● **Requirement**: Keeping every word the same, return the listing from its first line until the line holding "Click the Bank" has been returned as well.
** Given data follows **
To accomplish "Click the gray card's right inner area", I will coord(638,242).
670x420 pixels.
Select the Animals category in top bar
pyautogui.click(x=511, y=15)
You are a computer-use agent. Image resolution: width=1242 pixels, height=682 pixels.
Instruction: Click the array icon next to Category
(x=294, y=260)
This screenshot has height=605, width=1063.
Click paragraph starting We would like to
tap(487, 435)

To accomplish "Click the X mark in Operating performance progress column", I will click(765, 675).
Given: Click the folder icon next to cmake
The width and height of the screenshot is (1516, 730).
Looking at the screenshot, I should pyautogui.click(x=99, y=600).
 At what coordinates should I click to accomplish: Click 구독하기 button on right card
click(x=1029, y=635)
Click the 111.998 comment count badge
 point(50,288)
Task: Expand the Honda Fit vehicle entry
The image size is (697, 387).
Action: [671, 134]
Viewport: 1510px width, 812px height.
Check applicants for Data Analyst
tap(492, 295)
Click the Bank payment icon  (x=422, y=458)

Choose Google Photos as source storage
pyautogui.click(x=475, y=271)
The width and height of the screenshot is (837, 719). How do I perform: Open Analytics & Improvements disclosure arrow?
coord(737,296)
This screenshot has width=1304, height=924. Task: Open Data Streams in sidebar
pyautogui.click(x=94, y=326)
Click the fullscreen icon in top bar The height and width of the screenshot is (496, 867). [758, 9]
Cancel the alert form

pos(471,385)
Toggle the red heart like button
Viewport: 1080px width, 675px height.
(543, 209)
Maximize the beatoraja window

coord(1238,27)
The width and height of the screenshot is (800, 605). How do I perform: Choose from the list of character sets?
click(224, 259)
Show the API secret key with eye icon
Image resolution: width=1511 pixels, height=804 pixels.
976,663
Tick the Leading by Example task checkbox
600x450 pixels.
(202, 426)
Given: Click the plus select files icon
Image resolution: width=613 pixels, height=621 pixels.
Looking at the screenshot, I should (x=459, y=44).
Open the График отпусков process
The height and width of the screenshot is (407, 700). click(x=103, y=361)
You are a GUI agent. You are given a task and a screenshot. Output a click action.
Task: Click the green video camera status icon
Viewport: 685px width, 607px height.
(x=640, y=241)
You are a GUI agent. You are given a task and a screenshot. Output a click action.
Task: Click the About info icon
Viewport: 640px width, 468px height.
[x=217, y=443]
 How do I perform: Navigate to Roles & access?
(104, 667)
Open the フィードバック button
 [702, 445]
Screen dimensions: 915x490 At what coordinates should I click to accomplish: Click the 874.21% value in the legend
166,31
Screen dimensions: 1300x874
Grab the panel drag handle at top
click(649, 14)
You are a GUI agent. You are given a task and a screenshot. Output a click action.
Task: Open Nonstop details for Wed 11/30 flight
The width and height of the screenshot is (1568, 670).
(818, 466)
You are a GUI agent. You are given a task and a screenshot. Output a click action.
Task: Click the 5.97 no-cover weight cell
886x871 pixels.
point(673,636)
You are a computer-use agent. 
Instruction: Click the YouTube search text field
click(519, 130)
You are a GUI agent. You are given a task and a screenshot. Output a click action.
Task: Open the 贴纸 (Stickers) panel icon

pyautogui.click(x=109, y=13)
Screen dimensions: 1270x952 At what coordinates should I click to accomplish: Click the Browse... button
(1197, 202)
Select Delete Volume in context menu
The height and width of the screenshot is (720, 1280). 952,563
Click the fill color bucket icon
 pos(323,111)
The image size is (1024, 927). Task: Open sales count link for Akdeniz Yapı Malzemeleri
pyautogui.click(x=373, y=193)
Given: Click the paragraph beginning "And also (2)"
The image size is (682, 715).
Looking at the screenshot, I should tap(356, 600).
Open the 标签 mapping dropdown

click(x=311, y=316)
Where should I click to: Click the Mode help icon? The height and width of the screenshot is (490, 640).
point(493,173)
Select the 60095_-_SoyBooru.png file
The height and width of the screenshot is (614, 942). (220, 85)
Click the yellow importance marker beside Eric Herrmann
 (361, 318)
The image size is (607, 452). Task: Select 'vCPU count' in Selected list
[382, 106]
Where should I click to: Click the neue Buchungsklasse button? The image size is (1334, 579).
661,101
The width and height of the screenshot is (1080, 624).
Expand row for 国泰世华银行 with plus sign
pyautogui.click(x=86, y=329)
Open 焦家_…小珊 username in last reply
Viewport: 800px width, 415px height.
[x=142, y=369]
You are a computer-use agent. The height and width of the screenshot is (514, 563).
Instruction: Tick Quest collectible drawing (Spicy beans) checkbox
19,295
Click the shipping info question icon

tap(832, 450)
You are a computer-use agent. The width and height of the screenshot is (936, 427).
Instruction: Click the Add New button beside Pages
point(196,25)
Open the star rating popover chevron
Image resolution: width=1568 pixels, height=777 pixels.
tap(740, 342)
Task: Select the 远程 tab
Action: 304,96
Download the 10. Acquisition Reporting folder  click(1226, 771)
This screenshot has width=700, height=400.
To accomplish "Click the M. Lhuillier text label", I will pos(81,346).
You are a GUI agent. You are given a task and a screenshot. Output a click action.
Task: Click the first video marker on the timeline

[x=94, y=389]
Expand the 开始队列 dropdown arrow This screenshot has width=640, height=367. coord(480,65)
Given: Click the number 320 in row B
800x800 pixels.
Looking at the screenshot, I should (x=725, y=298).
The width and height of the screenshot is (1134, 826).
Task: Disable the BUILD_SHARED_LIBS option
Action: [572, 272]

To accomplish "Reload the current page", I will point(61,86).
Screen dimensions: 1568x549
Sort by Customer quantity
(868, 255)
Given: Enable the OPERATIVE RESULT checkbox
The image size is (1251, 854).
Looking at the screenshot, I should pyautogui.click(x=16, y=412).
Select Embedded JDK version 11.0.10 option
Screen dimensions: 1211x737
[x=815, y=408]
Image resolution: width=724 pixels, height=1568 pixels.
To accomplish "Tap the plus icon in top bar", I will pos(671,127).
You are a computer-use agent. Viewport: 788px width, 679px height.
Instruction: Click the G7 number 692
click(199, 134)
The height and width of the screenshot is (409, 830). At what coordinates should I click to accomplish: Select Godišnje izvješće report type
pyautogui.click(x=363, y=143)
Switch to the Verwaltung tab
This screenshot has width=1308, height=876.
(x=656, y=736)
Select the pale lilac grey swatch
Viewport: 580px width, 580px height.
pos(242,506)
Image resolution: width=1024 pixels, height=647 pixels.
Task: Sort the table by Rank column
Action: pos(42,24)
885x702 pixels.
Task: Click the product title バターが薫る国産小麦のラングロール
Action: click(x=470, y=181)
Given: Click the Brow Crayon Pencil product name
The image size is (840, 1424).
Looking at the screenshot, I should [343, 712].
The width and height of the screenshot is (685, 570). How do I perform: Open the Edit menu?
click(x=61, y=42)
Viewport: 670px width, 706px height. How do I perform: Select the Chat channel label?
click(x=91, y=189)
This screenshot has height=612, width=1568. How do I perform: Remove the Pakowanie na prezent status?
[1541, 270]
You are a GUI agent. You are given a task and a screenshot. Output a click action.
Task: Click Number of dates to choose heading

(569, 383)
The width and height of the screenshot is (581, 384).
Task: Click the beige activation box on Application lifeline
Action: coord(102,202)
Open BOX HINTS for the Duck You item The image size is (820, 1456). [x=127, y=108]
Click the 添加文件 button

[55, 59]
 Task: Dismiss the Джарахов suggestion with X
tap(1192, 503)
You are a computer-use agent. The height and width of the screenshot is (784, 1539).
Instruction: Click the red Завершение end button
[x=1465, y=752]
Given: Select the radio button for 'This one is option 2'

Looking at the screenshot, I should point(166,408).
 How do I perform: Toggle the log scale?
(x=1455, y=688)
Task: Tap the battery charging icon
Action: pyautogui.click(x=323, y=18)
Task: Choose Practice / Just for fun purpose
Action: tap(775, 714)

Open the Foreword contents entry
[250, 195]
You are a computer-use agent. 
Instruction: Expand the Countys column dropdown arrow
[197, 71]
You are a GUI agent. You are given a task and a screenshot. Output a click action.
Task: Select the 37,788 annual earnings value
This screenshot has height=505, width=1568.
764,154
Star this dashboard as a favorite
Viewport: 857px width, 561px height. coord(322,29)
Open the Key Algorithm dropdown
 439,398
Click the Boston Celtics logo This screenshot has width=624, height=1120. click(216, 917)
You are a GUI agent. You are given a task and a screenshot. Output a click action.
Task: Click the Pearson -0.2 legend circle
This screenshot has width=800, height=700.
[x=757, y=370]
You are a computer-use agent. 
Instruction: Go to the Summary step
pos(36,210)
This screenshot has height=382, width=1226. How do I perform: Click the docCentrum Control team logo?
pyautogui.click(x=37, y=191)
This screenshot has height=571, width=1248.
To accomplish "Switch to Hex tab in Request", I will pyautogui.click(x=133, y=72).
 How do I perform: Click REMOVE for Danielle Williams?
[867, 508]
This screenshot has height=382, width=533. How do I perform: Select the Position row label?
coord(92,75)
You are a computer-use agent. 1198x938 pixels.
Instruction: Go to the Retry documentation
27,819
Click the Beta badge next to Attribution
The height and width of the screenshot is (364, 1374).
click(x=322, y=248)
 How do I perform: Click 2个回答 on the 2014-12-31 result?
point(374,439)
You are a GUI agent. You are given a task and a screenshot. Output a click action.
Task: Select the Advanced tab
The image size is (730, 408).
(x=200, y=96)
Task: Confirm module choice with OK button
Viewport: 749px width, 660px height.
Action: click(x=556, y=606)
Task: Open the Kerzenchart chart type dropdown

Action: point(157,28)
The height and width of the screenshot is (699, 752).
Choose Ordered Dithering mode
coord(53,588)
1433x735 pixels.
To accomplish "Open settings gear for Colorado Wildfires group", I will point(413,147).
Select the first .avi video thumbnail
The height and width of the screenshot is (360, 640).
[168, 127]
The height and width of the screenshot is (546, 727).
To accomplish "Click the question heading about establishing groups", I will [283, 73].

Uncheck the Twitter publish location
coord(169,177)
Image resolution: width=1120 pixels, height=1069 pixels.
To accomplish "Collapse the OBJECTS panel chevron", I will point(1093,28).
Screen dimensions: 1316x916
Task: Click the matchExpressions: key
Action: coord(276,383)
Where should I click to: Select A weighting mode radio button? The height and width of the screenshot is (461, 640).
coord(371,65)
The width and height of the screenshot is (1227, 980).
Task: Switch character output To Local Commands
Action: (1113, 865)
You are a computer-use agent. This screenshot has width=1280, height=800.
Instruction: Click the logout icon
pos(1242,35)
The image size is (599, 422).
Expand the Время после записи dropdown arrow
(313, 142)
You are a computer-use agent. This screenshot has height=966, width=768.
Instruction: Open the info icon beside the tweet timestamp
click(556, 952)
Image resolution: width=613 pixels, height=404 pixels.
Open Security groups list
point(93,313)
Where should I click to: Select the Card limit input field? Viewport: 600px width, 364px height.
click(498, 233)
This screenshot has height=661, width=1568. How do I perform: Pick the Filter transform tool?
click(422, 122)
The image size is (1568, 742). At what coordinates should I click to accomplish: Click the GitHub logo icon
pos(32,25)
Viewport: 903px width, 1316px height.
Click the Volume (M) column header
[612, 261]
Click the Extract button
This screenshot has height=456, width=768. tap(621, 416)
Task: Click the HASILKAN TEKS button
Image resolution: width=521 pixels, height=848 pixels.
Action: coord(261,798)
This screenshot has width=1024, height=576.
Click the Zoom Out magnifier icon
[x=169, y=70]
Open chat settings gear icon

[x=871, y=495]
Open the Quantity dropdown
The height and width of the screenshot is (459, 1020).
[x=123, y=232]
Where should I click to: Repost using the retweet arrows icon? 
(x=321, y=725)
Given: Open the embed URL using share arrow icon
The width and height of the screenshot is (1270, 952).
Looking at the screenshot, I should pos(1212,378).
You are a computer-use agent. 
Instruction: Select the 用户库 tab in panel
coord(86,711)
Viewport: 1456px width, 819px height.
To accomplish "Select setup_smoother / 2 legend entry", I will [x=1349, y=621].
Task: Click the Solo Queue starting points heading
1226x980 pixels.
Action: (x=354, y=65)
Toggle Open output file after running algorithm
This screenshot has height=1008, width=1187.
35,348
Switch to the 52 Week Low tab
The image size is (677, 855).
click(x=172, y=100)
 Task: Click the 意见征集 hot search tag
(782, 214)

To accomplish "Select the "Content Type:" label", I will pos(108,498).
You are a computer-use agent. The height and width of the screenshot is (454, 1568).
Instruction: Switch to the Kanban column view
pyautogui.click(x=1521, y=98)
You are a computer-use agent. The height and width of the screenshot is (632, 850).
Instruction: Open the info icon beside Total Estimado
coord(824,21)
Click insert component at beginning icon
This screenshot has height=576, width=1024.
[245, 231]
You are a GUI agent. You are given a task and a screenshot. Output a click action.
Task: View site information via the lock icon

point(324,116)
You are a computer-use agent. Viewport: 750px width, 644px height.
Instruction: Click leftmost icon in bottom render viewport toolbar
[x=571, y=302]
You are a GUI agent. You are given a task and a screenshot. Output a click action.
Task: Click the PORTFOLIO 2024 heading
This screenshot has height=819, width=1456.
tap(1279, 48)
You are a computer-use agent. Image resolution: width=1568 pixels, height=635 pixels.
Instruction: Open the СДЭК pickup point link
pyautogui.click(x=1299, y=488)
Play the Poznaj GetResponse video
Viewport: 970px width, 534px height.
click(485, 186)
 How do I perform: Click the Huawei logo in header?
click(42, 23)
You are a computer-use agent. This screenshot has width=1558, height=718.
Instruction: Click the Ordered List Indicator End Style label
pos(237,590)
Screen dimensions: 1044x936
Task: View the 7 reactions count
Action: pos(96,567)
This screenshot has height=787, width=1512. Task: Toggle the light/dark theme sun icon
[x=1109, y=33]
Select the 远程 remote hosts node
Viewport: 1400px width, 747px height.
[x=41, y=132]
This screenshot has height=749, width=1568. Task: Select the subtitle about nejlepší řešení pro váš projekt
** End of Given data **
● **Answer box**:
To accomplish "Click the gray card's right inner area", I will coord(638,242).
670x420 pixels.
Select the Animals category in top bar
pyautogui.click(x=511, y=15)
You are a computer-use agent. Image resolution: width=1242 pixels, height=682 pixels.
Instruction: Click the array icon next to Category
(x=294, y=260)
This screenshot has height=605, width=1063.
Click paragraph starting We would like to
tap(487, 435)

To accomplish "Click the X mark in Operating performance progress column", I will click(765, 675).
Given: Click the folder icon next to cmake
The width and height of the screenshot is (1516, 730).
Looking at the screenshot, I should pyautogui.click(x=99, y=600).
 At what coordinates should I click to accomplish: Click 구독하기 button on right card
click(x=1029, y=635)
Click the 111.998 comment count badge
 point(50,288)
Task: Expand the Honda Fit vehicle entry
The image size is (697, 387).
Action: [671, 134]
Viewport: 1510px width, 812px height.
Check applicants for Data Analyst
tap(492, 295)
Click the Bank payment icon  (x=422, y=458)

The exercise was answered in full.